As group-of-cats racks, usually, which is a totally different thing. Way "back in the day" you'd have an IT closet with a bunch of individually hand-managed servers running your infrastructure, and then if you were selling really oldschool software, your customers would all have these too, and you'd have some badly made remote access solution but a lot of the time your IT Person would call the customer's IT Person and they'd hash things out.
Way, way, way back in the day you'd have a leased mainframe or minicomputer and any concerns would be handled by the support tech.
> I thought the whole point of the cloud was that the hardware had been abstracted (and moved) away and you just got resources on demand over the network.
This idea does that, but in an appliance box that you own.
> And then if the machine is designed, set up and maintained by a third party, why even go through the hassle of hosting it physically, and not rent out the compute?
The system is designed by a third party to be trivially set up and maintained by the customer, that's where the differentiation lies.

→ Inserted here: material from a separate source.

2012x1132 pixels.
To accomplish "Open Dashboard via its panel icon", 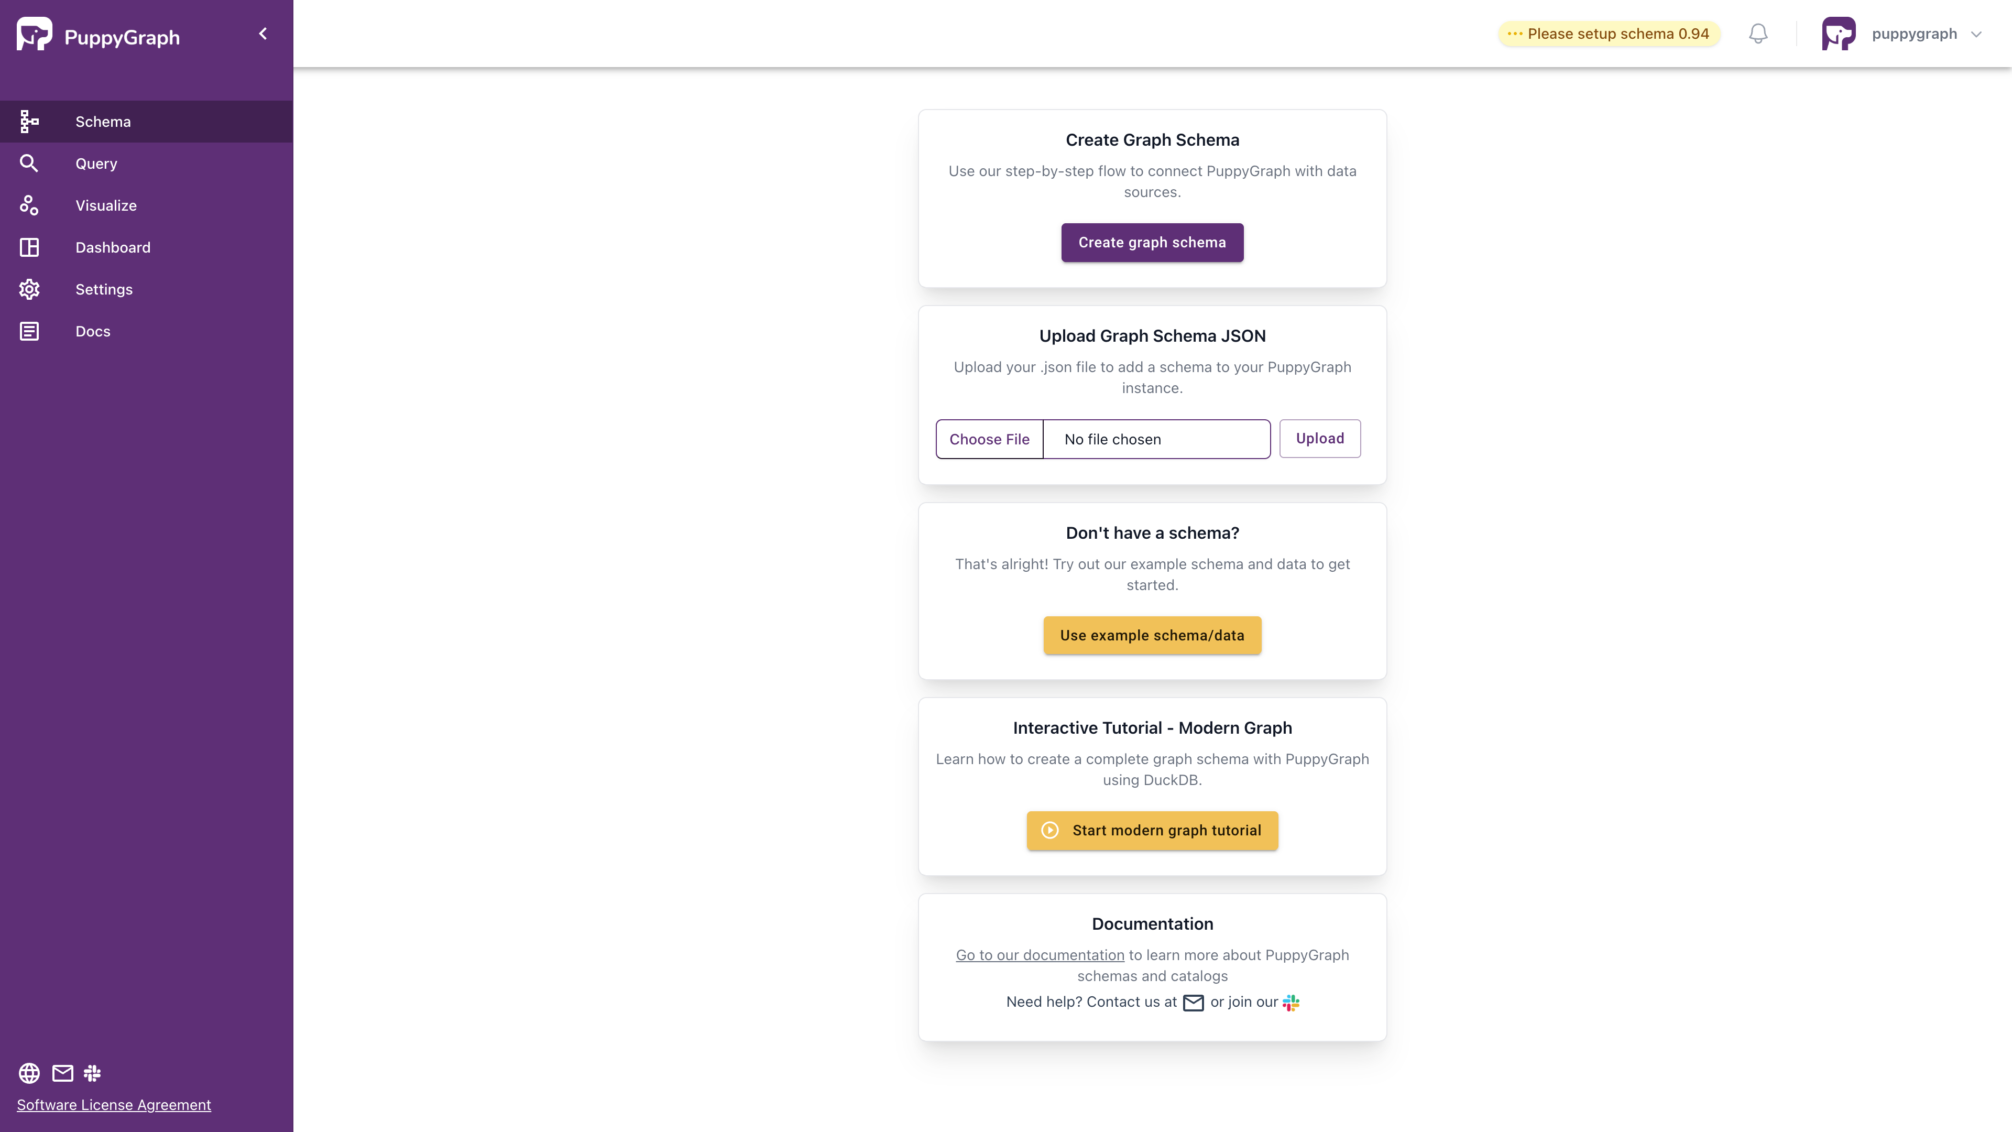I will (29, 247).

In the moderately oldschool way: pallets of computers arrive, maybe separate pallets of SAN hosts arrive, pallets of switches and routers arrive. You have to unbox, rack, wire, and provision them, configure the switches, integrate everything. If your system gets big enough you have to build an engineering team to deal with all kinds of nasty problems - networking, SAN/storage, and so on.
In the other really oldschool way: An opaque box with a wizard arrives and sometimes you call the wizard.
In this model: you buy a Fancy Box, but there's no wizard. You turn on the Fancy Box and log into the Deploy a Container Portal and deploy containers. Ideally, and supposedly, you never have to worry about anything else unless the Big Status Light turns red and you get a notification saying "please replace Disk 11.2 for me." So it's a totally different model.
Historically, companies got their compute needs supplied by mainframe vendors like IBM and others. The gear might have sat on premises in a computer room/data center, but they didn't really own it in any real sense.
> Basically I don't understand what they're selling if it's not what people already call clusters.
Is it really a cluster when the whole machine is an integrated rack and workloads are automatically migrated within the rack so that any impending failure doesn't disrupt operation? That's a lot closer to a single node.
I don't know if it's true or not but it seems like our AWS bill is something like paying the full purchase price of the underlying hardware every month.
IIRC, Bryan Cantrill has compared the value proposition of an Oxide (rack?) to an IBM AS/400.
I've heard Bryan and Co. call it a "mainframe for Zoomers," but it's much closer to what Nutanix or VxRail is/was doing than it is to an AS/400.
The result is a system that can handle years of operation with no downtime. The platform got very popular with huge retailers for this reason.
Then in later years the platform got the ability to run Linux or Windows VMs, so that they could benefit from the reliability features.
For the business guys they're focusing on price and sovereignty. Owning your business. For technical people they are focusing on quality. Not having to deal with integration bugs.